* WHAT THE EXERCISE ASKS *
In the text on the attention module, rewrite the part that opens with the words containing "The structure of" and closes with "the new feature map.", substituting "weight map" for "weight matrix".

* TEXT EXCERPT *
_____
The attention module in Fig. 3 can weight the feature maps of the same scale from different stages to highlight the foreground region. We provide a single network architecture attention mechanism that aims to reduce the noise in the non-foreground of image, giving the weight values of the foreground parts.

Fig. 3
figure 3

The structure of attention module

The specific steps are as follows: the two feature maps are concatenated, and Relu activation is performed after the concatenation. The weight matrix is obtained using 1\(\times\)1 convolution operation as the number of channels and Sigmoid activation. The similarity coefficient a \(\in [0, 1\)] which can be expressed as:

$$\begin{aligned} {a} = \sigma (\psi (R(x_1+x_2))) \end{aligned}$$
(1)

Finally, the feature map is dotted with the weight matrix to obtain the new feature map.

$$\begin{aligned} {x} = a \cdot x_2 \end{aligned}$$
(2)

\(x_1\) and \(x_2\) represent two feature maps. R represents the Relu activation function. \(\psi\) represent 1 \(\times\) 1 convolution. \(\sigma\) represents the Sigmoid activation function. x represent a new feature map.
_____
* DATASET EXCERPTS *
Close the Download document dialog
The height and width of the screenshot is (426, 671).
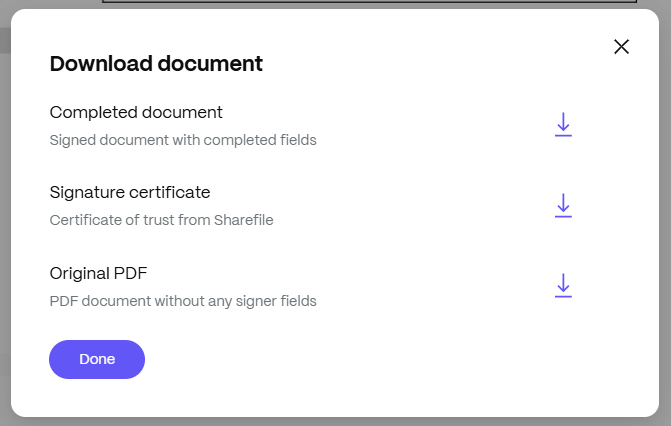pos(621,46)
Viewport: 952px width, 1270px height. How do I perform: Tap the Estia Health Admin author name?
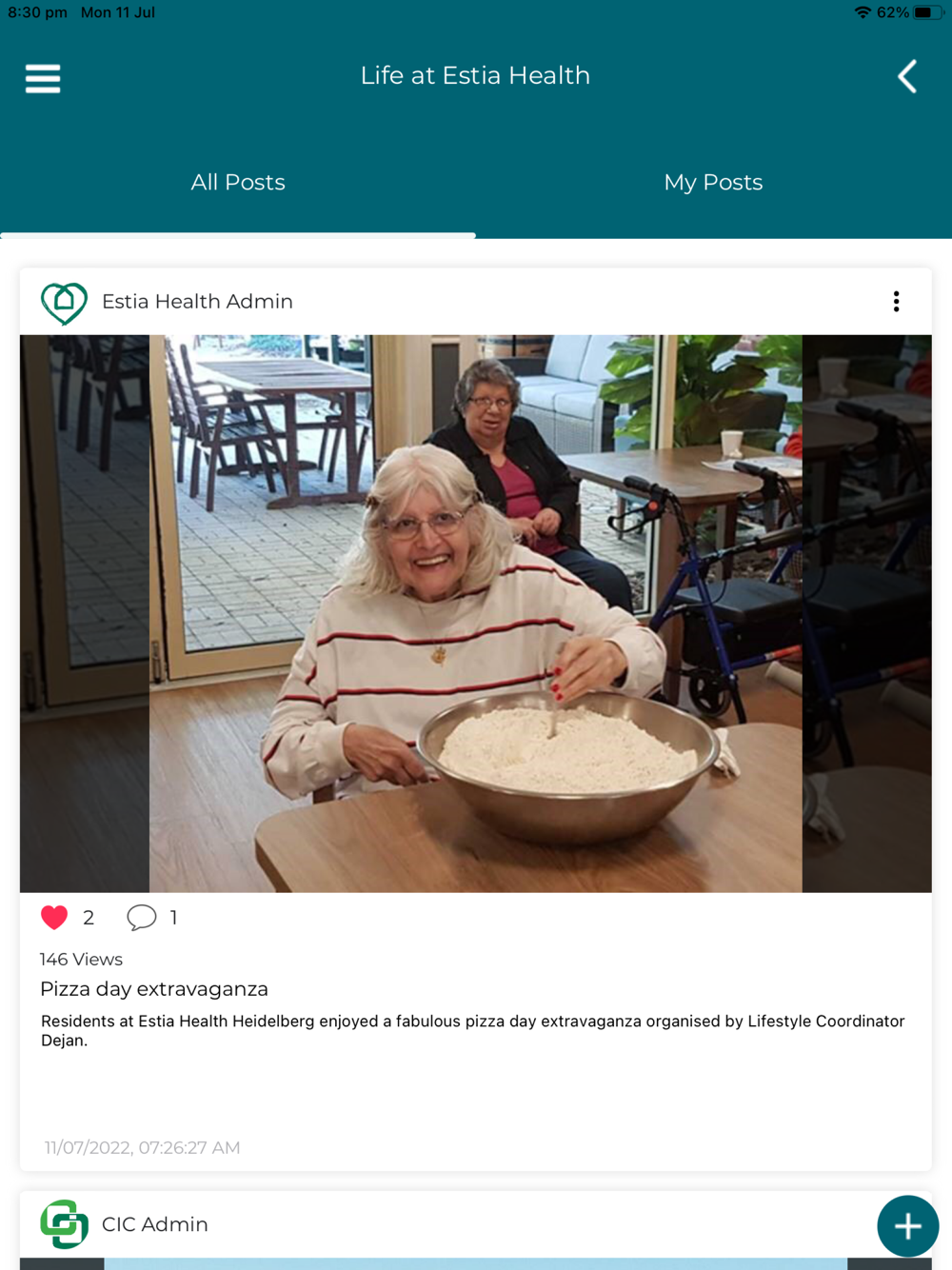point(197,302)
_____
* EXERCISE RESPONSE *
The structure of attention module

The specific steps are as follows: the two feature maps are concatenated, and Relu activation is performed after the concatenation. The weight map is obtained using 1\(\times\)1 convolution operation as the number of channels and Sigmoid activation. The similarity coefficient a \(\in [0, 1\)] which can be expressed as:

$$\begin{aligned} {a} = \sigma (\psi (R(x_1+x_2))) \end{aligned}$$
(1)

Finally, the feature map is dotted with the weight map to obtain the new feature map.